The GDPR’s provisions apply to data controllers, or entities determining the purpose and means of processing personal data. This definition encompasses both health care institutions and research institutions. Data controllers must guarantee personal data processing is lawful, proportionate, and protects the rights of data subjects. In particular, the GDPR provides that encryption should be used as a safeguard when personal data are processed for a purpose other than which they were collected. Although the GDPR does not define encryption, the Article 29 Working Party treats encryption as equivalent to stripping identifiers from personal data. The GDPR also lists encryption as a strategy that can guarantee personal data security. Furthermore, the GDPR emphasizes that data controllers should consider the state of the art, along with the risks associated with processing, when adopting security measures. The GDPR also provides that data processing for scientific purposes should follow the principle of data minimization. This principle requires data processors and controllers to use nonpersonal data unless the research can only be completed with personal data. If personal data are required to complete the research, pseudonymized or aggregate data should be used instead of directly identifying data.

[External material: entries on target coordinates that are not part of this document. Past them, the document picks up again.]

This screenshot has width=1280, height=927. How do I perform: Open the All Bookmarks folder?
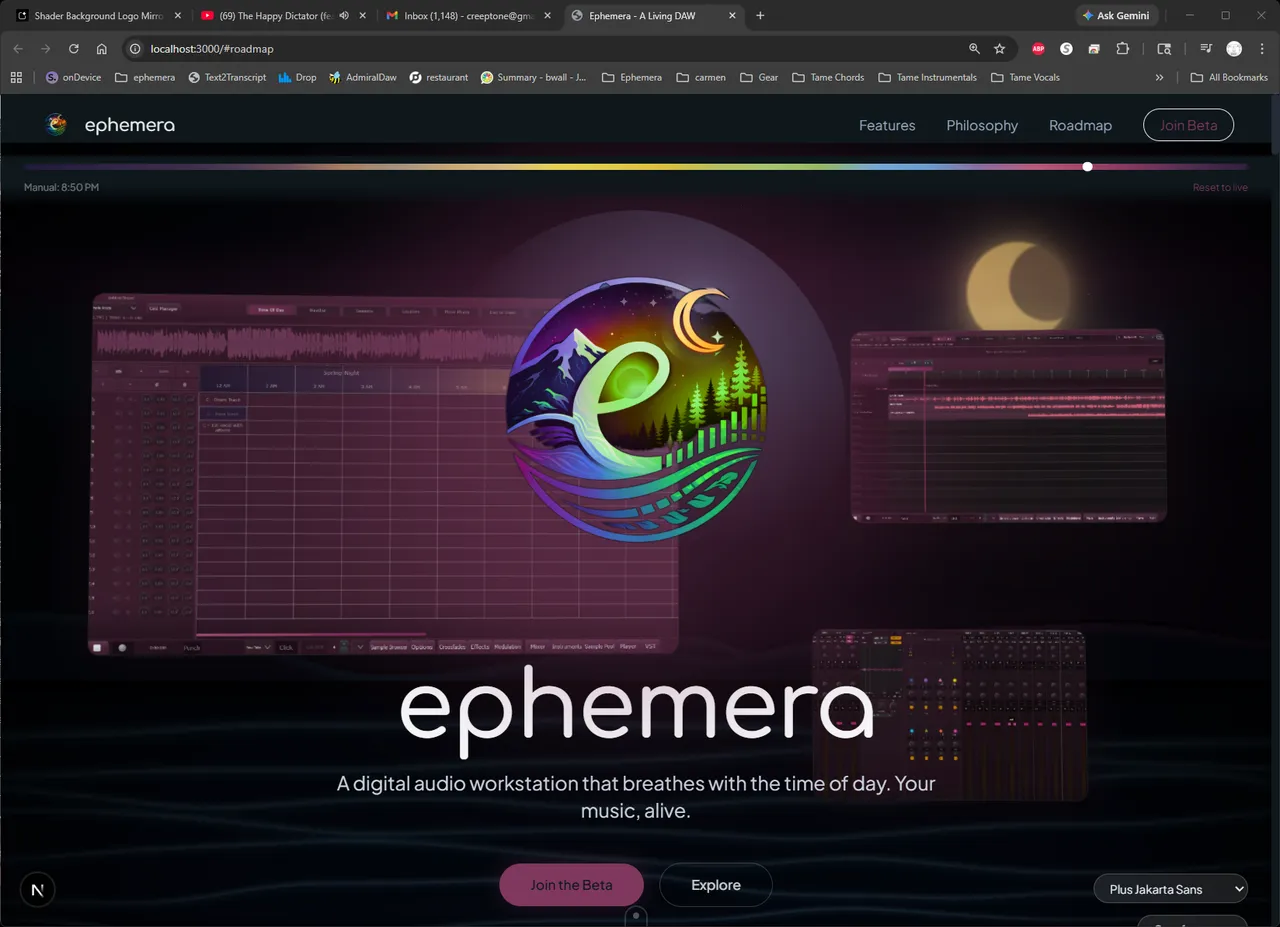coord(1229,77)
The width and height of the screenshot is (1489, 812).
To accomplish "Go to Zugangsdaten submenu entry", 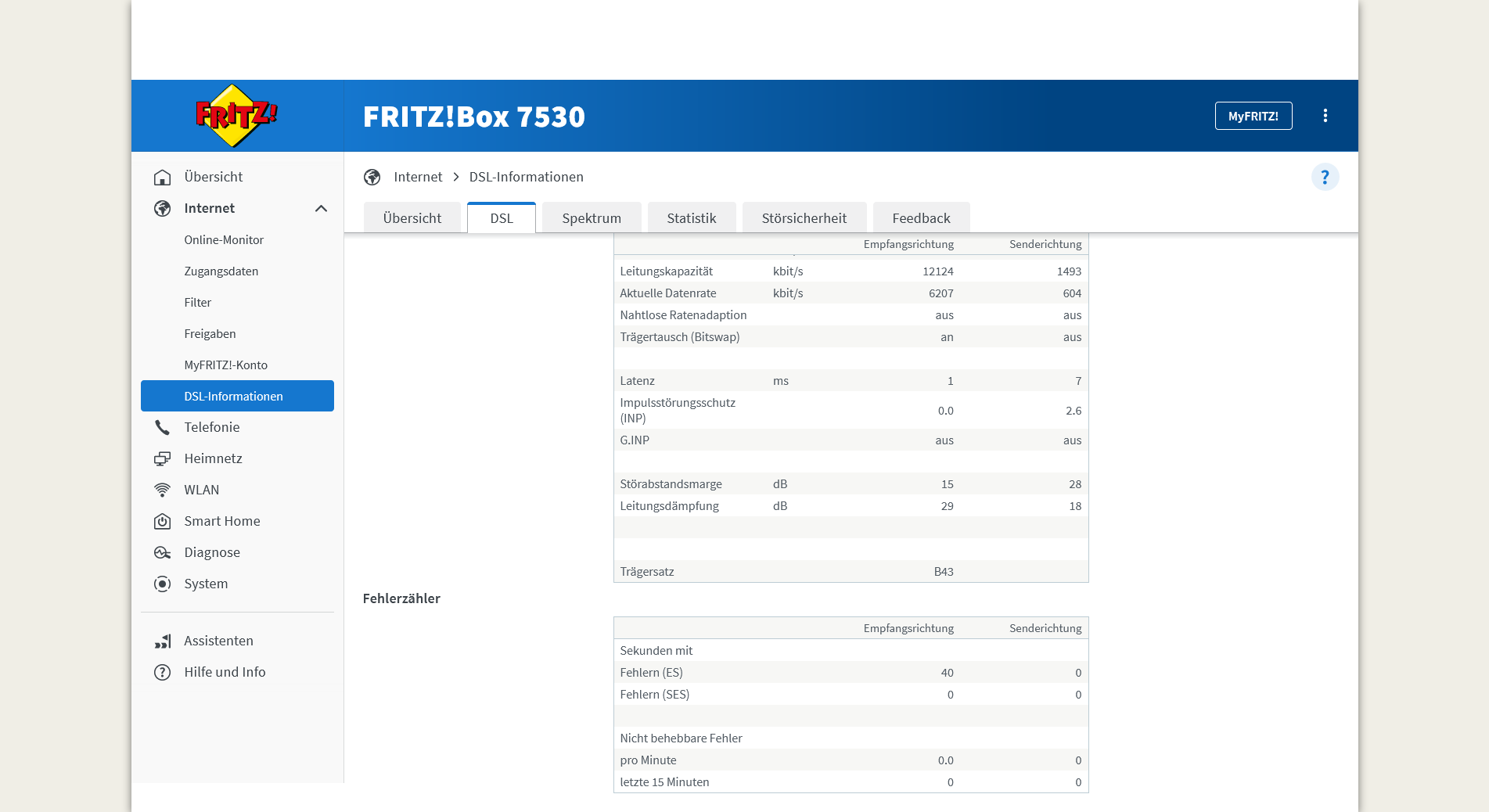I will (221, 271).
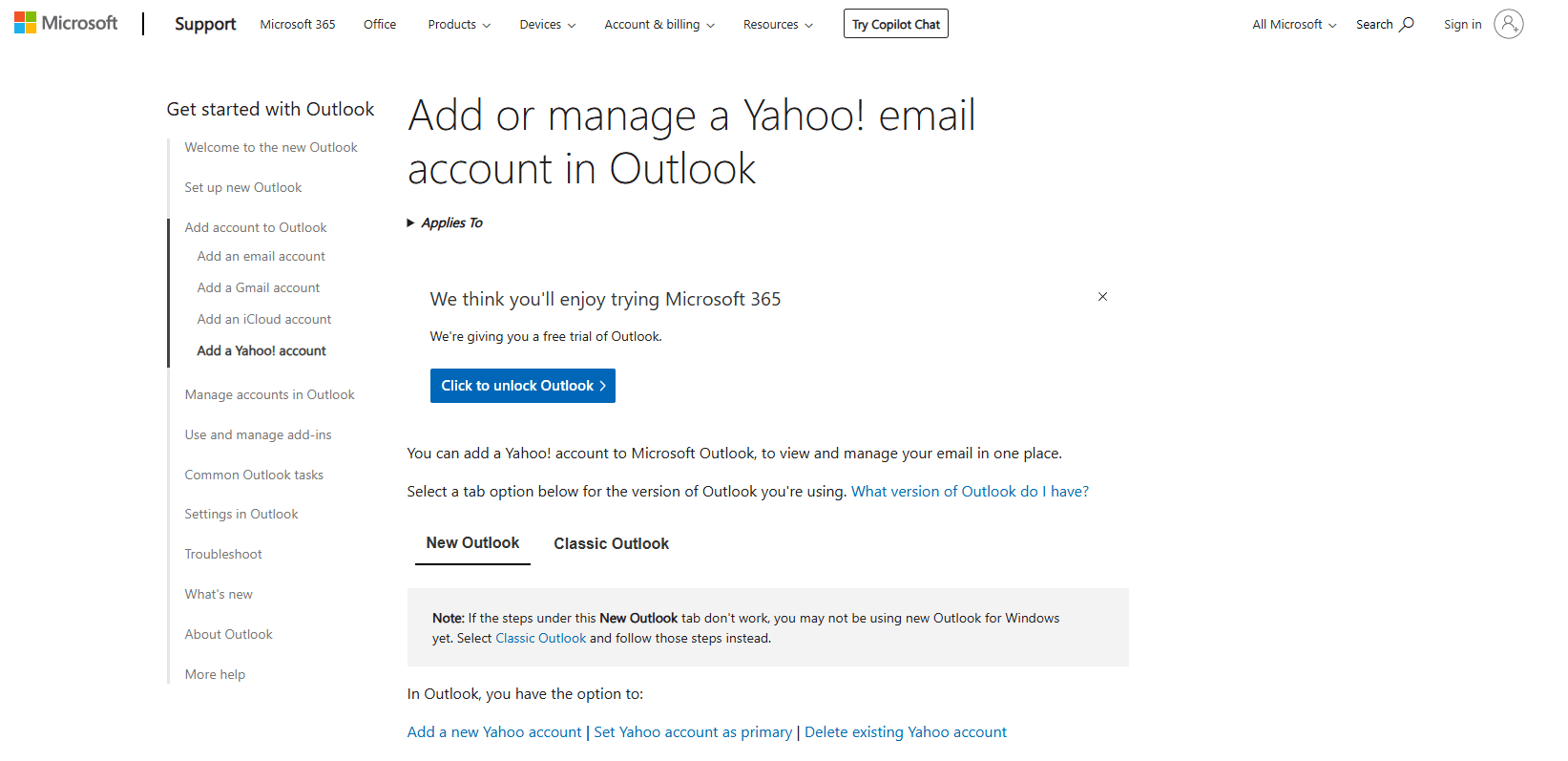The width and height of the screenshot is (1568, 761).
Task: Open the All Microsoft dropdown
Action: (x=1294, y=25)
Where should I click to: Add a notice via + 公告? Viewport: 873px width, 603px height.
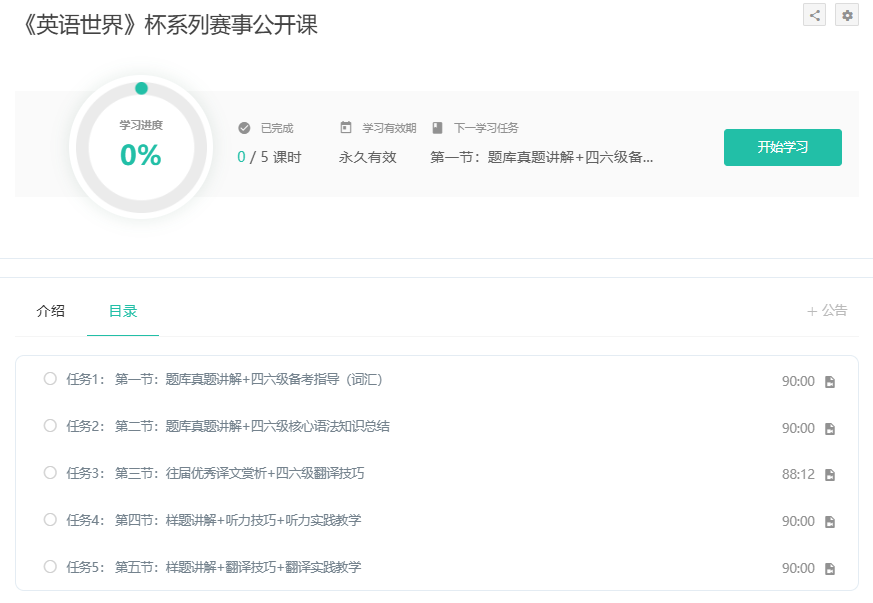827,311
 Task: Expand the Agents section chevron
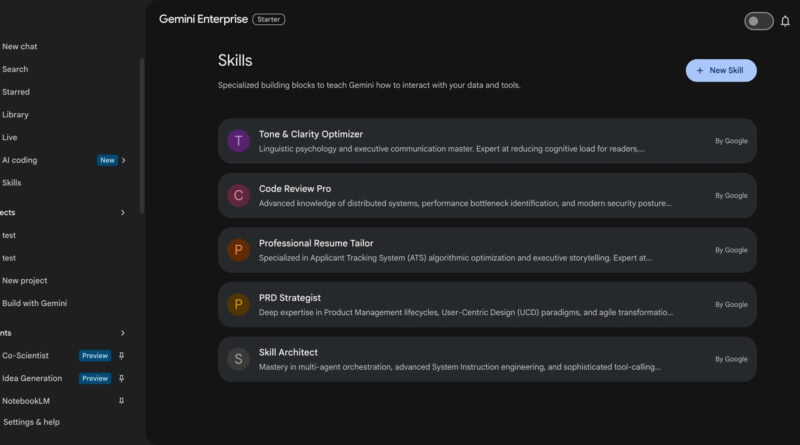[123, 333]
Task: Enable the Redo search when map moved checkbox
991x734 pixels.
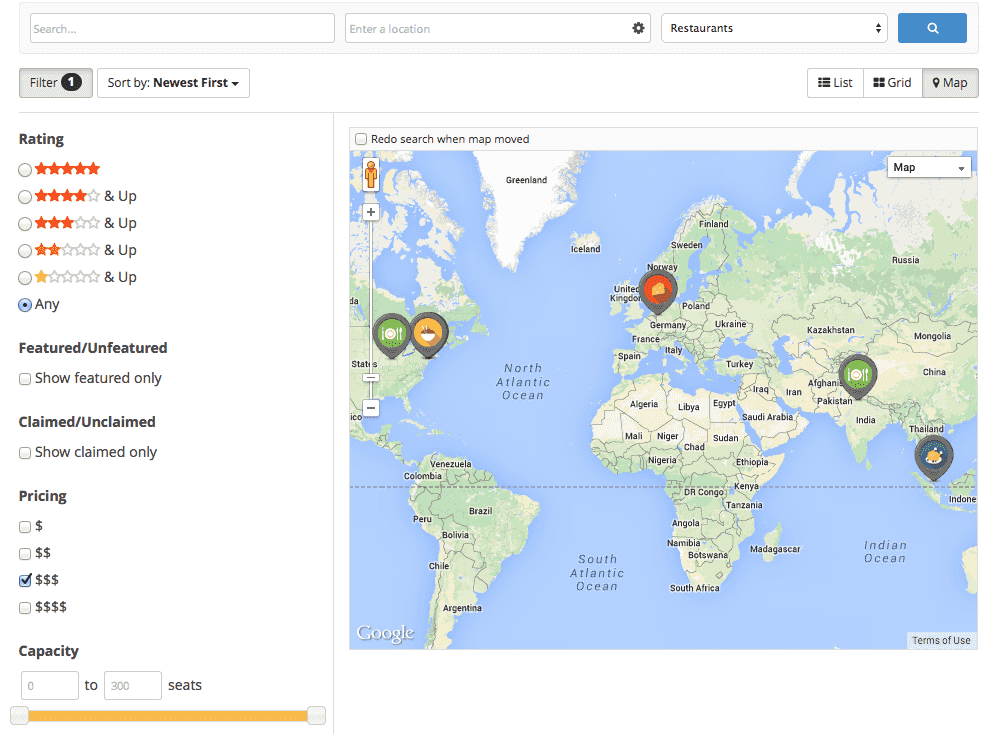Action: pos(360,138)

The GDPR imposes obligations on data controllers with respect to the transfer of data, particularly outside of the European Union. Specifically, the GDPR requires the recipient jurisdiction to offer adequate privacy protection before a data controller transfers data there. Otherwise, the data controller must ensure there are organizational safeguards in place to ensure the data receives GDPR-equivalent protection. Furthermore, data controllers must consider the consequences of exchanging data between institutions, and whether these are joint controllership or controller–processor arrangements. Under the GDPR, data subject rights can be exercised against any and each controller in a joint controllership agreement. Furthermore, controllers must have in place an agreement setting out the terms of processing. By contrast, a data controller-processor relationship exists where a controller directs a data processor to perform processing on behalf of the controller, such as a cloud services provider. The GDPR provides that any processing contract must define the subject matter, duration, and purpose of processing. Contracts should also define the types of personal data processed and require processors to guarantee both the confidentiality and security of processing.

Advanced Privacy-Enhancing Technologies and EU Data Governance Requirements

In this section, we argue that multiparty homomorphic encryption, or homomorphic encryption and secure multiparty computation used in concert, meets the requirements for anonymization of data under the GDPR. Furthermore, we argue the use of multiparty homomorphic encryption can significantly reduce the need for custom contracts to govern data sharing between institutions. We focus on genetic and clinical data sharing due to the potential for national derogations pertaining to the processing of health-related data. Nevertheless, our conclusions regarding the technical and legal requirements for data sharing using multiparty homomorphic encryption, or homomorphic encryption and secure multiparty computation, may apply to other sectors, depending on regulatory requirements [57].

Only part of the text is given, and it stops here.